BEGIN Entries provided

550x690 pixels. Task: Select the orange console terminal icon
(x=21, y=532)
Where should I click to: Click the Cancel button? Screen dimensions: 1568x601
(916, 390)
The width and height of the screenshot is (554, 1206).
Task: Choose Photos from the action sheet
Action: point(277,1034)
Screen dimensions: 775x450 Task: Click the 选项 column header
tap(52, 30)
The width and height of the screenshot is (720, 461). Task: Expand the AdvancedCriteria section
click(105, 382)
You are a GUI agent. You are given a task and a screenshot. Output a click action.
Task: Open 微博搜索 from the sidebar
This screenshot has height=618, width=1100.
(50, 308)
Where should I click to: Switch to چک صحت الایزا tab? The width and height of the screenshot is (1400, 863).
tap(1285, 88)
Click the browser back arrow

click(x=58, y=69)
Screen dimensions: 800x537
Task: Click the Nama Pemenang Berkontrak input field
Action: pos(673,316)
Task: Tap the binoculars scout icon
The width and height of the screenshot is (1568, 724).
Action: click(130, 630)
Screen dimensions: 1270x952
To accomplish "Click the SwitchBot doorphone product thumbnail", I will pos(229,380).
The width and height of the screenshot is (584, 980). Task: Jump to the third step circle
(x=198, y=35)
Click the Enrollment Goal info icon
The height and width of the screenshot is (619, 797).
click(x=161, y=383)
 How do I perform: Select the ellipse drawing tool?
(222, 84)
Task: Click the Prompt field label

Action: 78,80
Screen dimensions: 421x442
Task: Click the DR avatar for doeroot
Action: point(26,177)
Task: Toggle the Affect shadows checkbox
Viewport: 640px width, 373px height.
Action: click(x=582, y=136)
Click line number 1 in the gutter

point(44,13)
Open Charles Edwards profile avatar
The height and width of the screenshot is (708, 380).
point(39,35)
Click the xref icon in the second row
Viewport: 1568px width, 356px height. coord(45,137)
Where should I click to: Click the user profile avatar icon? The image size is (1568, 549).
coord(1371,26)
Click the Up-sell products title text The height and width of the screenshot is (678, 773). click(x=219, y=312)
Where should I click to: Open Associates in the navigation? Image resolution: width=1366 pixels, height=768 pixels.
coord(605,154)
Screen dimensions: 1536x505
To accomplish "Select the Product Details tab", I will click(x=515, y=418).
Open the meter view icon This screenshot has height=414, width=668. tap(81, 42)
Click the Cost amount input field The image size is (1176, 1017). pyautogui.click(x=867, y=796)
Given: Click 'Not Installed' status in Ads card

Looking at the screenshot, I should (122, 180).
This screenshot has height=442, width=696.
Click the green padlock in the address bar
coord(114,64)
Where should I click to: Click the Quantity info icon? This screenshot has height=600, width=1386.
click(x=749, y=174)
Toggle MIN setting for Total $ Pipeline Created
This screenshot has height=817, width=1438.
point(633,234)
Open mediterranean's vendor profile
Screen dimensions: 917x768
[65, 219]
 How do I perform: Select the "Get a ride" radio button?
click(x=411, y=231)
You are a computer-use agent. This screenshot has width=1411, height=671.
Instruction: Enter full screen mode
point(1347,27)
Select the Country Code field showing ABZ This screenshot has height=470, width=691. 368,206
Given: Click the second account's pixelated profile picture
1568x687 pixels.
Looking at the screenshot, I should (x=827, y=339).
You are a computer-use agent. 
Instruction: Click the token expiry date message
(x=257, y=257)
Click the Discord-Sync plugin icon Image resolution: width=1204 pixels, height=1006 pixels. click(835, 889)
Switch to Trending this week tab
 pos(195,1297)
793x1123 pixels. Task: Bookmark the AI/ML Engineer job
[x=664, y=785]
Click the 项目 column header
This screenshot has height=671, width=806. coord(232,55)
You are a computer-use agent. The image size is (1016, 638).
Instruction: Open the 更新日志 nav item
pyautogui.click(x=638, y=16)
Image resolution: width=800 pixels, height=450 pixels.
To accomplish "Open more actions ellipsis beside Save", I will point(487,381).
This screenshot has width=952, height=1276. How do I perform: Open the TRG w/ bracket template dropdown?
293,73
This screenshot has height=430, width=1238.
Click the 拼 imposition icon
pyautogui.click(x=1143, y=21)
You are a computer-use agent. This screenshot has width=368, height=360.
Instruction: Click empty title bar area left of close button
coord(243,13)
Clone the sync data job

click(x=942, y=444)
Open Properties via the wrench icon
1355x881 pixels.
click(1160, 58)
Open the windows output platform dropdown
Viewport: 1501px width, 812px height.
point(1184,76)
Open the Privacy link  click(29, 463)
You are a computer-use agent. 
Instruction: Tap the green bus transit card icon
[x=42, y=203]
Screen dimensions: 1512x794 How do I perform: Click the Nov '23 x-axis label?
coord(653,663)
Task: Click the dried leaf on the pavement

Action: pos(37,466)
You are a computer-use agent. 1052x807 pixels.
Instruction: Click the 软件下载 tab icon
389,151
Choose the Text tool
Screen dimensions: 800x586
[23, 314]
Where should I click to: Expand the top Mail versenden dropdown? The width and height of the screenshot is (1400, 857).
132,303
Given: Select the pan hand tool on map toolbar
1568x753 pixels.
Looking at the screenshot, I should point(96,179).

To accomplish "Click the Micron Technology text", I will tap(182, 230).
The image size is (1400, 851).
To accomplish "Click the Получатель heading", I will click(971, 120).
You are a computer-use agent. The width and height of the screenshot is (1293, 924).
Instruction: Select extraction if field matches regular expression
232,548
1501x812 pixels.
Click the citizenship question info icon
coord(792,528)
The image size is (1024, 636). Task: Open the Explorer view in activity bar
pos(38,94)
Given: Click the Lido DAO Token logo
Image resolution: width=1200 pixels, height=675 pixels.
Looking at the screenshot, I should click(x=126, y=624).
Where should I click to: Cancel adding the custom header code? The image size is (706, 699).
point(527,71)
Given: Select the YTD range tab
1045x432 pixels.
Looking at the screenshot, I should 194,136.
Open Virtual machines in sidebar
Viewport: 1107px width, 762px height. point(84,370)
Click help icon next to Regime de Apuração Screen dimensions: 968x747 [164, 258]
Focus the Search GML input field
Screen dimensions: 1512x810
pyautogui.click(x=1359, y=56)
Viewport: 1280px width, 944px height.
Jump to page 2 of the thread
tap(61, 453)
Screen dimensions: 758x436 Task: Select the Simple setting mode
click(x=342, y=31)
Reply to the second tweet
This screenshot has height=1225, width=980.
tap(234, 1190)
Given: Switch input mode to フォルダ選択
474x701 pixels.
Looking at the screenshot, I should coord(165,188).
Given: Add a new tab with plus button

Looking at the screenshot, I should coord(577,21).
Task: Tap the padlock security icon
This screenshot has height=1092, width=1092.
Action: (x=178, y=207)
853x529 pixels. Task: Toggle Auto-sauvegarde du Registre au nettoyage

END Entries provided

■ **Work request**: Please filter the listing down to lines that include the word "computer".

■ **Result of the exercise**:
You are a computer-use agent. This screenshot has width=1411, height=671.
You are a computer-use agent. 
You are a computer-use agent. The image size is (1016, 638).
You are a computer-use agent. This screenshot has width=368, height=360.
You are a computer-use agent. 
You are a computer-use agent. 1052x807 pixels.
You are a computer-use agent. The width and height of the screenshot is (1293, 924).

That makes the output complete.